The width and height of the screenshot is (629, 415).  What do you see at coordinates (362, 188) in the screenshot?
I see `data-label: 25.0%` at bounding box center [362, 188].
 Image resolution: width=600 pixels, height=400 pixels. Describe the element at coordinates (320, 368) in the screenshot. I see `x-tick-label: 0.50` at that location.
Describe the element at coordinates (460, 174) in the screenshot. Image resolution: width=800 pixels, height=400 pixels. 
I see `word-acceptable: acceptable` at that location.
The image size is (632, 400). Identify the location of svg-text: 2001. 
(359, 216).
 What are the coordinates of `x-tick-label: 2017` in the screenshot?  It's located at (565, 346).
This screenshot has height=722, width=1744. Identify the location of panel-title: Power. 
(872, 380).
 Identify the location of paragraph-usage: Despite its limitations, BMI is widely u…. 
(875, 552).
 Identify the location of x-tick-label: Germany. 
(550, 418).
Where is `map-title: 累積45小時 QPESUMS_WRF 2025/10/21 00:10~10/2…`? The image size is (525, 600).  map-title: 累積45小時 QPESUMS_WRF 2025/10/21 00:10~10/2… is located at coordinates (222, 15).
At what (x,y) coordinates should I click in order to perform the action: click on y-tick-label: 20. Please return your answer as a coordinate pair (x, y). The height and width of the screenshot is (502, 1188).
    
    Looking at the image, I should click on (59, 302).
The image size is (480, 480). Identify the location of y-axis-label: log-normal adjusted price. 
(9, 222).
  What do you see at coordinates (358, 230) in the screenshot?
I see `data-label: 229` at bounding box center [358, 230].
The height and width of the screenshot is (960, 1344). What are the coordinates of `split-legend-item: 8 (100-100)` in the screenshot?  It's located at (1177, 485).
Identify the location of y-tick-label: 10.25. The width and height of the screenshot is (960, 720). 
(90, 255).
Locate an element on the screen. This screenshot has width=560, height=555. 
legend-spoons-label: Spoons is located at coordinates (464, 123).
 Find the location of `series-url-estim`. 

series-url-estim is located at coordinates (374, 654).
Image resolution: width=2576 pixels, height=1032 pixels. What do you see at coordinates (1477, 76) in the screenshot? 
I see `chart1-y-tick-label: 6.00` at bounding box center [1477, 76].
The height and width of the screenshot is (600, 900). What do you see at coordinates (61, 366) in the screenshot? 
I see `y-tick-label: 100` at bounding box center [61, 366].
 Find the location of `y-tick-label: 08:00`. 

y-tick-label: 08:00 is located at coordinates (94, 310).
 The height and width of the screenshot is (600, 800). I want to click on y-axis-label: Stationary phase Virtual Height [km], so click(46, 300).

# # #

▶ Exercise aim:
Could you output all of the rows above again, word for word, without changing anything?

▶ Result for this task:
The width and height of the screenshot is (629, 415).  What do you see at coordinates (362, 188) in the screenshot?
I see `data-label: 25.0%` at bounding box center [362, 188].
 Image resolution: width=600 pixels, height=400 pixels. Describe the element at coordinates (320, 368) in the screenshot. I see `x-tick-label: 0.50` at that location.
Describe the element at coordinates (460, 174) in the screenshot. Image resolution: width=800 pixels, height=400 pixels. 
I see `word-acceptable: acceptable` at that location.
The image size is (632, 400). Identify the location of svg-text: 2001. 
(359, 216).
 What are the coordinates of `x-tick-label: 2017` in the screenshot?  It's located at (565, 346).
This screenshot has height=722, width=1744. Identify the location of panel-title: Power. 
(872, 380).
 Identify the location of paragraph-usage: Despite its limitations, BMI is widely u…. 
(875, 552).
 Identify the location of x-tick-label: Germany. 
(550, 418).
Where is `map-title: 累積45小時 QPESUMS_WRF 2025/10/21 00:10~10/2…`? The image size is (525, 600).  map-title: 累積45小時 QPESUMS_WRF 2025/10/21 00:10~10/2… is located at coordinates (222, 15).
At what (x,y) coordinates should I click in order to perform the action: click on y-tick-label: 20. Please return your answer as a coordinate pair (x, y). The height and width of the screenshot is (502, 1188).
    
    Looking at the image, I should click on (59, 302).
The image size is (480, 480). Identify the location of y-axis-label: log-normal adjusted price. 
(9, 222).
  What do you see at coordinates (358, 230) in the screenshot?
I see `data-label: 229` at bounding box center [358, 230].
The height and width of the screenshot is (960, 1344). What are the coordinates of `split-legend-item: 8 (100-100)` in the screenshot?  It's located at (1177, 485).
Identify the location of y-tick-label: 10.25. The width and height of the screenshot is (960, 720). 
(90, 255).
Locate an element on the screen. This screenshot has width=560, height=555. 
legend-spoons-label: Spoons is located at coordinates (464, 123).
 Find the location of `series-url-estim`. 

series-url-estim is located at coordinates (374, 654).
Image resolution: width=2576 pixels, height=1032 pixels. What do you see at coordinates (1477, 76) in the screenshot? 
I see `chart1-y-tick-label: 6.00` at bounding box center [1477, 76].
The height and width of the screenshot is (600, 900). What do you see at coordinates (61, 366) in the screenshot? 
I see `y-tick-label: 100` at bounding box center [61, 366].
 Find the location of `y-tick-label: 08:00`. 

y-tick-label: 08:00 is located at coordinates (94, 310).
 The height and width of the screenshot is (600, 800). I want to click on y-axis-label: Stationary phase Virtual Height [km], so click(46, 300).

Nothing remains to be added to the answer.